*** Begin section ***

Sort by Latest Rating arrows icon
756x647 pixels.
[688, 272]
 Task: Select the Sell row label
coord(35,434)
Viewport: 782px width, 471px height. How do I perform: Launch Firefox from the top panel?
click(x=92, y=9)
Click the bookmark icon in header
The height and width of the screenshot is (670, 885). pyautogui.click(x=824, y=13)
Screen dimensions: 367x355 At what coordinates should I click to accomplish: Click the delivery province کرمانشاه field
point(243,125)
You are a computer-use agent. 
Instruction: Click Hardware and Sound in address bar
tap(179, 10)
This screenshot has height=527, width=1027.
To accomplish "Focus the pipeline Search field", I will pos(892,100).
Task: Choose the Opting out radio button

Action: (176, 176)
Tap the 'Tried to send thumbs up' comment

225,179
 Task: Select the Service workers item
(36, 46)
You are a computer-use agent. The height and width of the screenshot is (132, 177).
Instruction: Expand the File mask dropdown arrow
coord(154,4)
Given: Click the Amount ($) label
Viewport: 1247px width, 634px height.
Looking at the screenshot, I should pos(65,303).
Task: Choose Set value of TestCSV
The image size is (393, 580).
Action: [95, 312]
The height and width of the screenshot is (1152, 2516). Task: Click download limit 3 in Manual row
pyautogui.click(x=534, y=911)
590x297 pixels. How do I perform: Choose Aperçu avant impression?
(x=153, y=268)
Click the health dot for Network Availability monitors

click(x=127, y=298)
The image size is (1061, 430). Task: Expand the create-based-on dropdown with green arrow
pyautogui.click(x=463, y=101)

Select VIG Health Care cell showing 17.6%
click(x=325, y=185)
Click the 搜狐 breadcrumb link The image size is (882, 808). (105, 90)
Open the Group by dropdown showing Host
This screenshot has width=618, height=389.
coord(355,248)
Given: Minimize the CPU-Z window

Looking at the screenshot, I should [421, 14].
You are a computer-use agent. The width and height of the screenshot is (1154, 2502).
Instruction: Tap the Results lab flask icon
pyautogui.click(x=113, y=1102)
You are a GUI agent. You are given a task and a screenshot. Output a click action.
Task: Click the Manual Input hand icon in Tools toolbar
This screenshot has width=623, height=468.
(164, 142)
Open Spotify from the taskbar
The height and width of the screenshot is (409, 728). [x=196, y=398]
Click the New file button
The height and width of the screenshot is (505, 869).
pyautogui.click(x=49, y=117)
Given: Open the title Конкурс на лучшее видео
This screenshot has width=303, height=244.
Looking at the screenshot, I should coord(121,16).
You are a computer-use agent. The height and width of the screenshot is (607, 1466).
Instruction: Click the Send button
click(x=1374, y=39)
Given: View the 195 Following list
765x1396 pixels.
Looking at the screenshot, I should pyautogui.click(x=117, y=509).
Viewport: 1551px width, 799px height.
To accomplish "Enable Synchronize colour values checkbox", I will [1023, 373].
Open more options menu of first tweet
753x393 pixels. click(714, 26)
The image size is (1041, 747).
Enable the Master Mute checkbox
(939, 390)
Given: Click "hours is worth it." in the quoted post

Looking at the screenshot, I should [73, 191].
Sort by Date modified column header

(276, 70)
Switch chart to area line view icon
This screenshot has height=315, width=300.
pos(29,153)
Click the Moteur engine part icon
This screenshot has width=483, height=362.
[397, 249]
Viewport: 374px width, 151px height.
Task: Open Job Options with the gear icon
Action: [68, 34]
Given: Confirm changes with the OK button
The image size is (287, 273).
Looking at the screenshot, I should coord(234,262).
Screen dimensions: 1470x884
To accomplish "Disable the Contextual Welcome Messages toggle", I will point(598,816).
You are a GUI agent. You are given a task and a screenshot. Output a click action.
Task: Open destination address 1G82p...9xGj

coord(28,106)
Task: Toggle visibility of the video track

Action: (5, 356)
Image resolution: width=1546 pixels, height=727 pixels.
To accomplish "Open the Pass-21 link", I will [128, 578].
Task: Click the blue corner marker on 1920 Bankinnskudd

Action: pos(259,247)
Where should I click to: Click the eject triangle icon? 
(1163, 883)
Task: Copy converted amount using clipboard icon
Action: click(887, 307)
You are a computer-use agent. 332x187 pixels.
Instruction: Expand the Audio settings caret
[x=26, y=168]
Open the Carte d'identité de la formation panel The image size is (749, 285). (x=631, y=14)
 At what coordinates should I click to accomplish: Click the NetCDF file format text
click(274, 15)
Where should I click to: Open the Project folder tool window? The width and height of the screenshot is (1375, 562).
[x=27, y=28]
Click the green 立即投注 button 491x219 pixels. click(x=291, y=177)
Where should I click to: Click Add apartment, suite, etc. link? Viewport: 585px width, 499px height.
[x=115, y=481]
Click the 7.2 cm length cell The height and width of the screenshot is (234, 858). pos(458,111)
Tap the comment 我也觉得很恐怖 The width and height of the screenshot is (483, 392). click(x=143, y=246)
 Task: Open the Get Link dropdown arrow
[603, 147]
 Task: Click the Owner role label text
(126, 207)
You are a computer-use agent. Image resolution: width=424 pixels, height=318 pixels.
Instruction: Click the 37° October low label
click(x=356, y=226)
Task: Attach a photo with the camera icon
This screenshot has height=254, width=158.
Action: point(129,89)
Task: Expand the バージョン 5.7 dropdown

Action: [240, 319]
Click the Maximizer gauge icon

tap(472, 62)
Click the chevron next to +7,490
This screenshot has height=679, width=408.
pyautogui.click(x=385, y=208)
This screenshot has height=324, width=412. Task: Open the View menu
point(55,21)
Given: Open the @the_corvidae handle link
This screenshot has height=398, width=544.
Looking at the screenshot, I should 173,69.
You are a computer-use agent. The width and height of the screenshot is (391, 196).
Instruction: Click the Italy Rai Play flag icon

*** End section ***

◆ Exercise goal ◆
Please reproduce the records above in their entirety, exactly as given.

◆ Output ◆
Sort by Latest Rating arrows icon
756x647 pixels.
[688, 272]
 Task: Select the Sell row label
coord(35,434)
Viewport: 782px width, 471px height. How do I perform: Launch Firefox from the top panel?
click(x=92, y=9)
Click the bookmark icon in header
The height and width of the screenshot is (670, 885). pyautogui.click(x=824, y=13)
Screen dimensions: 367x355 At what coordinates should I click to accomplish: Click the delivery province کرمانشاه field
point(243,125)
You are a computer-use agent. 
Instruction: Click Hardware and Sound in address bar
tap(179, 10)
This screenshot has height=527, width=1027.
To accomplish "Focus the pipeline Search field", I will pos(892,100).
Task: Choose the Opting out radio button

Action: (176, 176)
Tap the 'Tried to send thumbs up' comment

225,179
 Task: Select the Service workers item
(36, 46)
You are a computer-use agent. The height and width of the screenshot is (132, 177).
Instruction: Expand the File mask dropdown arrow
coord(154,4)
Given: Click the Amount ($) label
Viewport: 1247px width, 634px height.
Looking at the screenshot, I should pos(65,303).
Task: Choose Set value of TestCSV
The image size is (393, 580).
Action: [95, 312]
The height and width of the screenshot is (1152, 2516). Task: Click download limit 3 in Manual row
pyautogui.click(x=534, y=911)
590x297 pixels. How do I perform: Choose Aperçu avant impression?
(x=153, y=268)
Click the health dot for Network Availability monitors

click(x=127, y=298)
The image size is (1061, 430). Task: Expand the create-based-on dropdown with green arrow
pyautogui.click(x=463, y=101)

Select VIG Health Care cell showing 17.6%
click(x=325, y=185)
Click the 搜狐 breadcrumb link The image size is (882, 808). (105, 90)
Open the Group by dropdown showing Host
This screenshot has width=618, height=389.
coord(355,248)
Given: Minimize the CPU-Z window

Looking at the screenshot, I should [421, 14].
You are a computer-use agent. The width and height of the screenshot is (1154, 2502).
Instruction: Tap the Results lab flask icon
pyautogui.click(x=113, y=1102)
You are a GUI agent. You are given a task and a screenshot. Output a click action.
Task: Click the Manual Input hand icon in Tools toolbar
This screenshot has width=623, height=468.
(164, 142)
Open Spotify from the taskbar
The height and width of the screenshot is (409, 728). [x=196, y=398]
Click the New file button
The height and width of the screenshot is (505, 869).
pyautogui.click(x=49, y=117)
Given: Open the title Конкурс на лучшее видео
This screenshot has width=303, height=244.
Looking at the screenshot, I should coord(121,16).
You are a computer-use agent. The height and width of the screenshot is (607, 1466).
Instruction: Click the Send button
click(x=1374, y=39)
Given: View the 195 Following list
765x1396 pixels.
Looking at the screenshot, I should pyautogui.click(x=117, y=509).
Viewport: 1551px width, 799px height.
To accomplish "Enable Synchronize colour values checkbox", I will [1023, 373].
Open more options menu of first tweet
753x393 pixels. click(714, 26)
The image size is (1041, 747).
Enable the Master Mute checkbox
(939, 390)
Given: Click "hours is worth it." in the quoted post

Looking at the screenshot, I should [73, 191].
Sort by Date modified column header

(276, 70)
Switch chart to area line view icon
This screenshot has height=315, width=300.
pos(29,153)
Click the Moteur engine part icon
This screenshot has width=483, height=362.
[397, 249]
Viewport: 374px width, 151px height.
Task: Open Job Options with the gear icon
Action: [68, 34]
Given: Confirm changes with the OK button
The image size is (287, 273).
Looking at the screenshot, I should coord(234,262).
Screen dimensions: 1470x884
To accomplish "Disable the Contextual Welcome Messages toggle", I will point(598,816).
You are a GUI agent. You are given a task and a screenshot. Output a click action.
Task: Open destination address 1G82p...9xGj

coord(28,106)
Task: Toggle visibility of the video track

Action: (5, 356)
Image resolution: width=1546 pixels, height=727 pixels.
To accomplish "Open the Pass-21 link", I will [128, 578].
Task: Click the blue corner marker on 1920 Bankinnskudd

Action: pos(259,247)
Where should I click to: Click the eject triangle icon? 
(1163, 883)
Task: Copy converted amount using clipboard icon
Action: click(887, 307)
You are a computer-use agent. 332x187 pixels.
Instruction: Expand the Audio settings caret
[x=26, y=168]
Open the Carte d'identité de la formation panel The image size is (749, 285). (x=631, y=14)
 At what coordinates should I click to accomplish: Click the NetCDF file format text
click(274, 15)
Where should I click to: Open the Project folder tool window? The width and height of the screenshot is (1375, 562).
[x=27, y=28]
Click the green 立即投注 button 491x219 pixels. click(x=291, y=177)
Where should I click to: Click Add apartment, suite, etc. link? Viewport: 585px width, 499px height.
[x=115, y=481]
Click the 7.2 cm length cell The height and width of the screenshot is (234, 858). pos(458,111)
Tap the comment 我也觉得很恐怖 The width and height of the screenshot is (483, 392). click(x=143, y=246)
 Task: Open the Get Link dropdown arrow
[603, 147]
 Task: Click the Owner role label text
(126, 207)
You are a computer-use agent. Image resolution: width=424 pixels, height=318 pixels.
Instruction: Click the 37° October low label
click(x=356, y=226)
Task: Attach a photo with the camera icon
This screenshot has height=254, width=158.
Action: point(129,89)
Task: Expand the バージョン 5.7 dropdown

Action: [240, 319]
Click the Maximizer gauge icon

tap(472, 62)
Click the chevron next to +7,490
This screenshot has height=679, width=408.
pyautogui.click(x=385, y=208)
This screenshot has height=324, width=412. Task: Open the View menu
point(55,21)
Given: Open the @the_corvidae handle link
This screenshot has height=398, width=544.
Looking at the screenshot, I should 173,69.
You are a computer-use agent. The width and height of the screenshot is (391, 196).
Instruction: Click the Italy Rai Play flag icon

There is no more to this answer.